In this case the defendant's tax withholding from plaintiff's salary for 1951 (the only year for which she filed a joint return) was $518.92, and her tax liability on her salary was only $329.47. Her tax was, therefore, overpaid by $189.45. The defendant illegally applied this amount in payment of a tax for 1944 for which plaintiff was not legally liable.
This court held in Hart Glass Manufacturing Co. v. United States, 48 F.2d 435, 73 Ct.Cl. 32, 43, that the Commissioner was not authorized by law to apply an overpayment of one taxpayer for 1918 to the payment of taxes due by another corporation for that year. In our opinion his action in the present case was illegal. In Philadelphia Rapid Transit Company v. United States, 10 F. Supp. 591, 81 Ct.Cl. 289, cert. denied, 300 U.S. 664, 57 S.Ct. 507, 81 L.Ed. 872, we held that the Commissioner acted illegally and without authority when he applied an overpayment of tax by a corporate lessee as a credit against a tax due from the lessor corporation, notwithstanding a contractual obligation of lessee corporation to pay taxes assessed against the lessor, since lessee was not "the taxpayer" within the meaning of the statute permitting credit of an overpayment against a deficiency.
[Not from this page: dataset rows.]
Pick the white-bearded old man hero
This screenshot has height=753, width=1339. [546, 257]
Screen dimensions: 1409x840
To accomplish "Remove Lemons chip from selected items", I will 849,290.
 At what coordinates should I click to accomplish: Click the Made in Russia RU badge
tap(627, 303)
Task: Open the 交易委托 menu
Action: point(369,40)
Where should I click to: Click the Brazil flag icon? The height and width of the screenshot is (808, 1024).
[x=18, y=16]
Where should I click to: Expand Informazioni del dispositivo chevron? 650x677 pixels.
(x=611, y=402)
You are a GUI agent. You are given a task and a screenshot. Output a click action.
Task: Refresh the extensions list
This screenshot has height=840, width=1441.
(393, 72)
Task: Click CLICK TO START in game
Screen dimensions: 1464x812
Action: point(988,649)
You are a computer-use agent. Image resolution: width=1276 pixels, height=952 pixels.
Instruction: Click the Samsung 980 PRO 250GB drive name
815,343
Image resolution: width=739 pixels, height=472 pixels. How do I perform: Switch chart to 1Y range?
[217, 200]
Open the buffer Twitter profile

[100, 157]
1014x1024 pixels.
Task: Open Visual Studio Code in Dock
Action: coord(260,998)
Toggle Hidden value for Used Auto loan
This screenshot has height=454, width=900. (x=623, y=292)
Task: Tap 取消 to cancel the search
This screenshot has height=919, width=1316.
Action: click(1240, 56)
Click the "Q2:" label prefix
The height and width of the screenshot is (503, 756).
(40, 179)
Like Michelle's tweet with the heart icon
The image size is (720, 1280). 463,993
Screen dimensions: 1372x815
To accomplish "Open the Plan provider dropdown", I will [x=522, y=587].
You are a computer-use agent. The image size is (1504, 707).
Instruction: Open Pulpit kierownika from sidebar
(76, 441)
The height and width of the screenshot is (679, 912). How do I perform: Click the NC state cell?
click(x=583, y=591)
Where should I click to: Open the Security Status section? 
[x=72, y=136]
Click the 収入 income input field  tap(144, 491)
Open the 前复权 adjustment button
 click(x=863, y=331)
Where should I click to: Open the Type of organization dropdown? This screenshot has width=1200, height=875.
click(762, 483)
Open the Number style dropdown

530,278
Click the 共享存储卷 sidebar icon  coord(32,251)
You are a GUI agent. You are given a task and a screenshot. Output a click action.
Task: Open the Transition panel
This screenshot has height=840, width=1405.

We are not here concerned with community property laws of certain States which give a wife a vested one-half undivided interest in the income of her husband and vice versa, such as the laws of the State of Texas. See Clayton v. United States, 44 F.2d 427, 70 Ct.Cl. 740, and Lattimore et al. v. United States, 12 F. Supp. 895, 82 Ct.Cl. 97, 130, which involved joint returns and credits for the same year.
Section 12(d) of the Internal Revenue Code of 1939, as amended by section 301 of the Revenue Act of 1948, 26 U.S.C. § 12(d), has no application to this case since the income of plaintiff was not community property by the law of the jurisdiction, and the credit was not for 1951.
Plaintiff is entitled to recover $189.45, with interest as provided by law from March 15, 1952.
It is so ordered.
JONES, Chief Judge, and LARAMORE, Judge, concur.
MADDEN and WHITAKER, Judges, dissent.